EXERCISE AIM >>
Each line of the data below from the one holding "Instruction: Click the Cserno" to the one holding "Screen dimensions: 581x442", inclusive, is to be reproduced exactly; no other line belongs in the answer.

[Stored data]
+++
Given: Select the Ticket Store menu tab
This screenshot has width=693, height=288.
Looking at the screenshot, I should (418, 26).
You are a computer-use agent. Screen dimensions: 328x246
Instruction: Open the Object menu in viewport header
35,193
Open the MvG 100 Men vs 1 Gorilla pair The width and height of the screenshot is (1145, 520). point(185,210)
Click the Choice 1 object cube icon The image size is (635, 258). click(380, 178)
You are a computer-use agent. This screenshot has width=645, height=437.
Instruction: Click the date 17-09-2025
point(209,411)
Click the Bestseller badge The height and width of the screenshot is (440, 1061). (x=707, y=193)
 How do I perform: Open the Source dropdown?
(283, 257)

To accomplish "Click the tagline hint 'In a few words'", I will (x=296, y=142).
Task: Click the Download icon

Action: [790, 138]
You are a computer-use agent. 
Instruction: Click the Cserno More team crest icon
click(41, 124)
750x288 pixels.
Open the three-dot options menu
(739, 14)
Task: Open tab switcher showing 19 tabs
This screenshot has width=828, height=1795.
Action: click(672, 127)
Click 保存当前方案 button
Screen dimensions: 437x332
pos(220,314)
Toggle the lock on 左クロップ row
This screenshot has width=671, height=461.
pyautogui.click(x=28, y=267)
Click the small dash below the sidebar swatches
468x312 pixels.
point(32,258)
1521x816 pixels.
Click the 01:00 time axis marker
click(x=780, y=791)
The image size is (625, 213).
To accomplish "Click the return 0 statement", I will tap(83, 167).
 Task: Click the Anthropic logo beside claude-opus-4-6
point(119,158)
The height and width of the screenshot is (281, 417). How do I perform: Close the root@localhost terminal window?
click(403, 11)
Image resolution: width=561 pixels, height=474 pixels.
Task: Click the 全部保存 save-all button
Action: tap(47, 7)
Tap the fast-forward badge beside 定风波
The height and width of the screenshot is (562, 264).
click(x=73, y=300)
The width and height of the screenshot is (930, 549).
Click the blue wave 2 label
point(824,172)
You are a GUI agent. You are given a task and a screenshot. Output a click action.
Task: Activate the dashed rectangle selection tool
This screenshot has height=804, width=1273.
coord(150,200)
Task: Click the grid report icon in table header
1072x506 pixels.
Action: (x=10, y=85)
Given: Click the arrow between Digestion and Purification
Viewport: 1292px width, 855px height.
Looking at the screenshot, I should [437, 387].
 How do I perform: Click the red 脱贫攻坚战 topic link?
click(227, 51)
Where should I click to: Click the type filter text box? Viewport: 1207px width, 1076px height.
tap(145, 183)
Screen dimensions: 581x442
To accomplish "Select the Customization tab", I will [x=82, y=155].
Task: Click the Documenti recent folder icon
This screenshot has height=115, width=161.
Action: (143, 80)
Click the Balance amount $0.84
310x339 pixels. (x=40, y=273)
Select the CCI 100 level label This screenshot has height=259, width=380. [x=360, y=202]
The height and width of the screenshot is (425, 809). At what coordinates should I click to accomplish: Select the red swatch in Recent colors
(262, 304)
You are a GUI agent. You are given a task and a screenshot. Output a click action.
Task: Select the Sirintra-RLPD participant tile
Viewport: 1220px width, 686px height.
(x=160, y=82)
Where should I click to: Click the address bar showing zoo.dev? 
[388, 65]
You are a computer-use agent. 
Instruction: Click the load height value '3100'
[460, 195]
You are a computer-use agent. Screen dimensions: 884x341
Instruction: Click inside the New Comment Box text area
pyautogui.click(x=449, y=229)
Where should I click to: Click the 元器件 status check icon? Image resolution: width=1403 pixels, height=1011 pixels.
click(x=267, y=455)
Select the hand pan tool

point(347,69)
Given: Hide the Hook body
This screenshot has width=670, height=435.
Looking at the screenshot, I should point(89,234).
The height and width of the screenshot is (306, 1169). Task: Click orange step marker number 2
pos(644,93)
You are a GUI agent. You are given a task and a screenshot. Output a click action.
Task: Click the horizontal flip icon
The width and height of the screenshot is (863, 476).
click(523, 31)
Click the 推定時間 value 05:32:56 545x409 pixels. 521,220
+++
ANSWER >>
Instruction: Click the Cserno More team crest icon
click(41, 124)
750x288 pixels.
Open the three-dot options menu
(739, 14)
Task: Open tab switcher showing 19 tabs
This screenshot has width=828, height=1795.
Action: click(672, 127)
Click 保存当前方案 button
Screen dimensions: 437x332
pos(220,314)
Toggle the lock on 左クロップ row
This screenshot has width=671, height=461.
pyautogui.click(x=28, y=267)
Click the small dash below the sidebar swatches
468x312 pixels.
point(32,258)
1521x816 pixels.
Click the 01:00 time axis marker
click(x=780, y=791)
The image size is (625, 213).
To accomplish "Click the return 0 statement", I will tap(83, 167).
 Task: Click the Anthropic logo beside claude-opus-4-6
point(119,158)
The height and width of the screenshot is (281, 417). How do I perform: Close the root@localhost terminal window?
click(403, 11)
Image resolution: width=561 pixels, height=474 pixels.
Task: Click the 全部保存 save-all button
Action: tap(47, 7)
Tap the fast-forward badge beside 定风波
The height and width of the screenshot is (562, 264).
click(x=73, y=300)
The width and height of the screenshot is (930, 549).
Click the blue wave 2 label
point(824,172)
You are a GUI agent. You are given a task and a screenshot. Output a click action.
Task: Activate the dashed rectangle selection tool
This screenshot has height=804, width=1273.
coord(150,200)
Task: Click the grid report icon in table header
1072x506 pixels.
Action: (x=10, y=85)
Given: Click the arrow between Digestion and Purification
Viewport: 1292px width, 855px height.
Looking at the screenshot, I should [437, 387].
 How do I perform: Click the red 脱贫攻坚战 topic link?
click(227, 51)
Where should I click to: Click the type filter text box? Viewport: 1207px width, 1076px height.
tap(145, 183)
Screen dimensions: 581x442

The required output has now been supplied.